▶ [EXERCISE PROMPT]: Set out each line from the following listing that includes the word "computer".

_ _ _

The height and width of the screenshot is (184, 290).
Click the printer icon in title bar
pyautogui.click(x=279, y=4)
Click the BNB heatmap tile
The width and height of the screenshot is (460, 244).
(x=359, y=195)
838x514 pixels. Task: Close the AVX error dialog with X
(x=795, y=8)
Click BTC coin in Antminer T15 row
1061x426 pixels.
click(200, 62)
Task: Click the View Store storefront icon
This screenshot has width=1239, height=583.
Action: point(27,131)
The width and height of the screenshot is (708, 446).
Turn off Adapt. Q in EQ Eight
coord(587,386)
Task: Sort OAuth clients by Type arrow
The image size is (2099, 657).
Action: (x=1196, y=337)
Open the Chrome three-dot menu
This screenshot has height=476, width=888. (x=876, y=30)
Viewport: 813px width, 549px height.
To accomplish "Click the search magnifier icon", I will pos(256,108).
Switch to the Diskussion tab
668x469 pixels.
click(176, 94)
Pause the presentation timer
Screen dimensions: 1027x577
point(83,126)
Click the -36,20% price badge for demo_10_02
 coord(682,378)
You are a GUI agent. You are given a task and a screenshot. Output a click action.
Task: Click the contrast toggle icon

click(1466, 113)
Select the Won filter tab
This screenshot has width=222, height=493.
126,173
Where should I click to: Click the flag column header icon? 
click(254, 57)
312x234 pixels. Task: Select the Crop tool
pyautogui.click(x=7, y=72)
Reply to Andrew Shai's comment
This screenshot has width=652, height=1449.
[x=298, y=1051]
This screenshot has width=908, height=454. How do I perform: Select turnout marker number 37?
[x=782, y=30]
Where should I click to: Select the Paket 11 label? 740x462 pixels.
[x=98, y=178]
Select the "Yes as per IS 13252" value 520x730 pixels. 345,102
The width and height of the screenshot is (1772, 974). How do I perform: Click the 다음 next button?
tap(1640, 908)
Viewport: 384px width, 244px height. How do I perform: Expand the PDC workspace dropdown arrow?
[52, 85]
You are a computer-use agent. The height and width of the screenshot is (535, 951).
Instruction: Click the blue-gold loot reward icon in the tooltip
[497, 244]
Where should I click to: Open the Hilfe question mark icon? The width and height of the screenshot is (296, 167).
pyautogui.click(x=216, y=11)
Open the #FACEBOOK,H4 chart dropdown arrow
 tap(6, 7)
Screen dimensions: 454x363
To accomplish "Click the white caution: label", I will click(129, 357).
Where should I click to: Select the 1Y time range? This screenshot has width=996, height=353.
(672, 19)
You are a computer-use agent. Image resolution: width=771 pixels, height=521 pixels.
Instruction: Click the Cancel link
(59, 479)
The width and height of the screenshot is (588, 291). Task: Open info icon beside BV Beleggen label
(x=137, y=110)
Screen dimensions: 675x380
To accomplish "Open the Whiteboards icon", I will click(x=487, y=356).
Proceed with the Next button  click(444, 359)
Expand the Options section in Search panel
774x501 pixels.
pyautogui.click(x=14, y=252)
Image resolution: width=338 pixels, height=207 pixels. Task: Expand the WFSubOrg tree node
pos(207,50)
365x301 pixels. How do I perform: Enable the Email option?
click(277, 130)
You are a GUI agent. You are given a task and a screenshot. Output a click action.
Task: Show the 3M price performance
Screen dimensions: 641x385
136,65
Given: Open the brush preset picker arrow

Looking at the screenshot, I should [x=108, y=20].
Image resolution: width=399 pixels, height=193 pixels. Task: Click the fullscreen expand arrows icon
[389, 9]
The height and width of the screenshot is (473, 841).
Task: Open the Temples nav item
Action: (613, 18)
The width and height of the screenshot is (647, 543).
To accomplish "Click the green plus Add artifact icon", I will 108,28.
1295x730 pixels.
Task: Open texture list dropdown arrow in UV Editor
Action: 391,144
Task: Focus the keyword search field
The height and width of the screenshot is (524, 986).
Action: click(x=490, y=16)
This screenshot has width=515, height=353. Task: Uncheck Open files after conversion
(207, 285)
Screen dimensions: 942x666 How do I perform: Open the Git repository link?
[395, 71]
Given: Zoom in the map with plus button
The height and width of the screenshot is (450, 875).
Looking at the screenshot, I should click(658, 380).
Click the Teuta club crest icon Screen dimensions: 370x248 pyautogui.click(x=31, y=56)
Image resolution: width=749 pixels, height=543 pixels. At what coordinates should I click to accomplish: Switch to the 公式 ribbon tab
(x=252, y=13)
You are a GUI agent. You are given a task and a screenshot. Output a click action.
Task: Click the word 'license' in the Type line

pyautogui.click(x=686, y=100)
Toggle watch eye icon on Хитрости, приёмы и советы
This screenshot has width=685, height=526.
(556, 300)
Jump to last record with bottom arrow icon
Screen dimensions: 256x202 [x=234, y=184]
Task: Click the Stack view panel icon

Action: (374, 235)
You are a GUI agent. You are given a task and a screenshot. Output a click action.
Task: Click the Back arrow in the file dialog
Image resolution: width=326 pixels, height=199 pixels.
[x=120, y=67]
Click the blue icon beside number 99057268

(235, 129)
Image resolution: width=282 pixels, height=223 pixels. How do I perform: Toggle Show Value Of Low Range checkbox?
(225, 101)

_ _ _

▶ [RESPONSE]:
You are a computer-use agent. The height and width of the screenshot is (535, 951).
You are a computer-use agent. Image resolution: width=771 pixels, height=521 pixels.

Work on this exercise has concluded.